Une interface de dimensionnement a donc été conçue pour permettre aux parties prenantes (acteurs du territoire et porteur de projet) de dimensionner une mesure de compensation écologique sur les fonctions des zones humides, et promouvoir la non-perte nette de fonctions des zones humides !!!
Elle intègre des connaissances :
- en sciences humaines et sociales. L’ingénierie territoriale peut alors accompagner la mise en œuvre de la règlementation selon les caractéristiques propres à son territoire. Des éléments règlementaires, scientifiques, sociaux, économiques, territoriaux et politiques sont pris en compte pour définir un intervalle de variation entre lequel peut varier le ratio fonctionnel sur un territoire (voir Figure 1)
- en écologie. Des critères sur le site de compensation portant sur les trajectoires écologiques (habitat initial et habitat attendu avec l’action écologique envisagée), le génie écologique (dépoldérisation, déblaiement, fauche…)… sont exploités pour évaluer la faisabilité et le délai avant d’obtenir les résultats de la compensation écologique (Figure ci-après). Elle souligne des risques d’échecs ou des délais potentiellement importants associés à une mesure de compensation écologique, sans pénaliser des mesures de compensation écologiques ambitieuses.
Sur un exemple fictif, un intervalle de variation de [1-5] préconisé sur un territoire reviendrait à ce que le ratio fonctionnel soit de 1 pour 1 dans le cas où la mesure de compensation écologique aboutirait vraisemblablement aux résultats les plus rapides et les plus certains. En revanche, il pourrait atteindre au maximum 5 pour 1 dans le cas inverse. Les parties prenantes peuvent ainsi déterminer les niveaux d’effort attendu de la part des maîtres d’ouvrage pour tendre vers la non-perte nette de fonctions.

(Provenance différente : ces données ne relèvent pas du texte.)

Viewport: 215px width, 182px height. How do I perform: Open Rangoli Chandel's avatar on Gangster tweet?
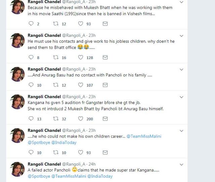[17, 102]
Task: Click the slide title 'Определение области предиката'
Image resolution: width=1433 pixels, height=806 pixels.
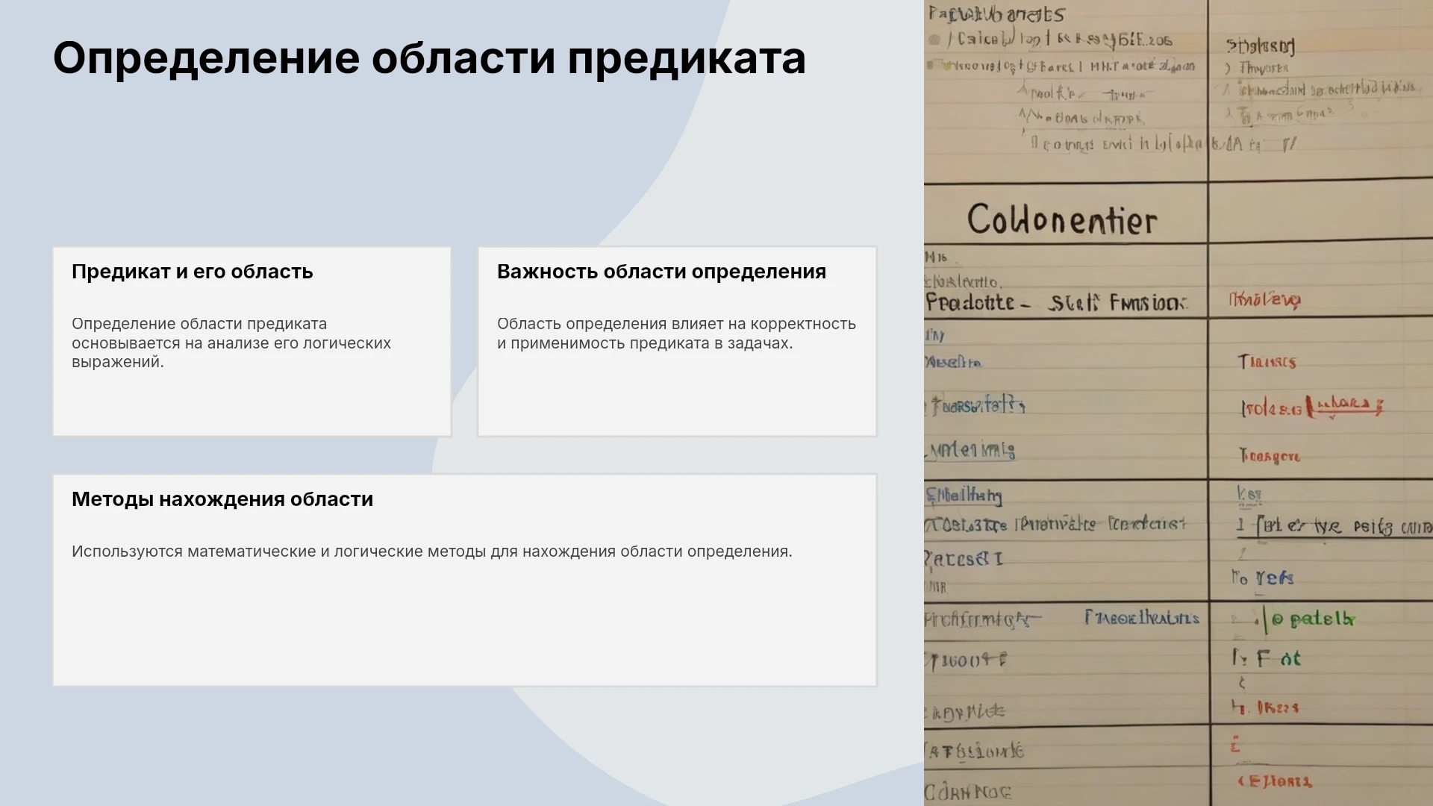Action: [429, 58]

Cette interface de dimensionnement a été élaborée durant une démarche de Recherche et Développement qui a associé des collectivités locales, des établissements publics de l’État, des services de l’État, des professionnels du génie écologique… Des tests ont été réalisés en particulier avec le Syndicat Mixte pour le Développement Durable de l’Estuaire de la Gironde et le Syndicat Mixte des Étangs Littoraux.

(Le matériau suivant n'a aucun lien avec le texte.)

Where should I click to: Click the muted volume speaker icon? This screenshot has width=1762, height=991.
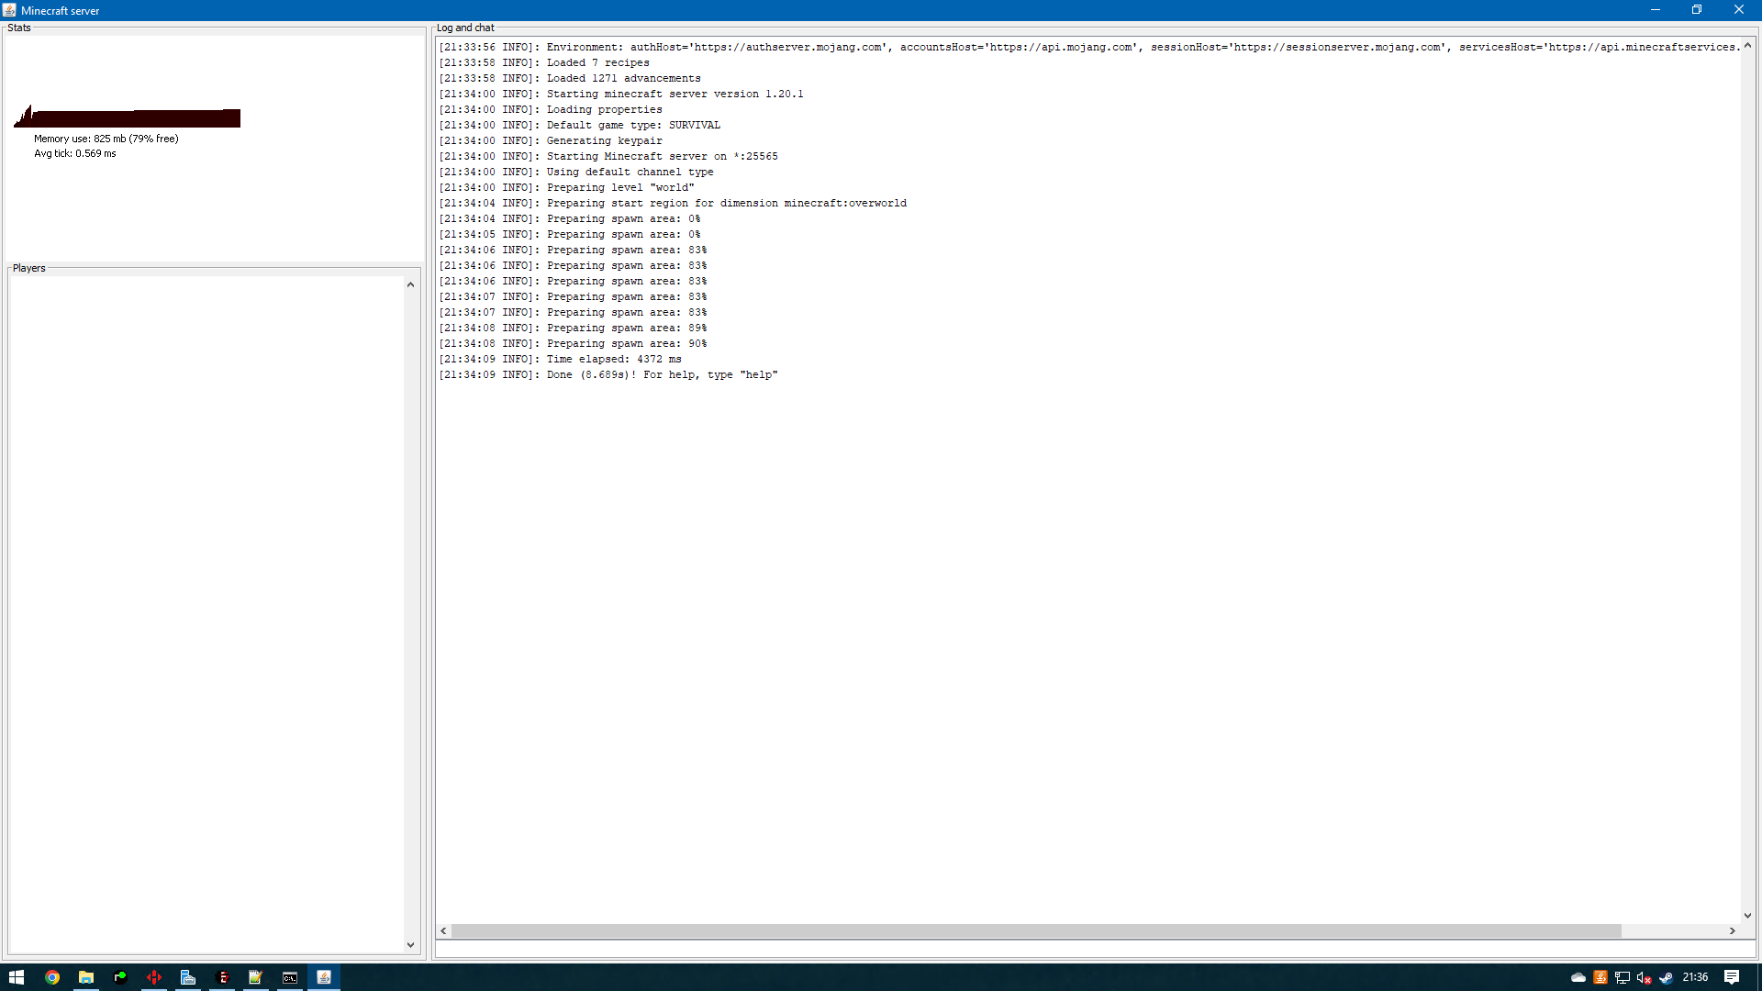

Insérée dans la version 2 de la méthode nationale d’évaluation des fonctions des zones humides, l’interface de dimensionnement est opérationnelle. Elle permet aux acteurs des territoires d’améliorer les pratiques pour concevoir, rédiger, instruire… les dossiers d’autorisation environnementale sur le volet « fonctions » des zones humides.
Dans le tableur associé à la méthode, elle fait l’objet d’un onglet dédié. Après le renseignement des caractéristiques écologiques d’une mesure de compensation écologique et d’un intervalle de variation du ratio fonctionnel par ses parties prenantes, un ratio fonctionnel automatisé est proposé par l’interface (Figure 2.). Les parties prenantes peuvent alors valider ce ratio fonctionnel automatisé, ou réaliser elles-mêmes le dimensionnement en tenant compte des caractéristiques singulières du projet d’aménagement envisagé – sous réserves de l’argumenter – pour aboutir à un ratio fonctionnel actualisé.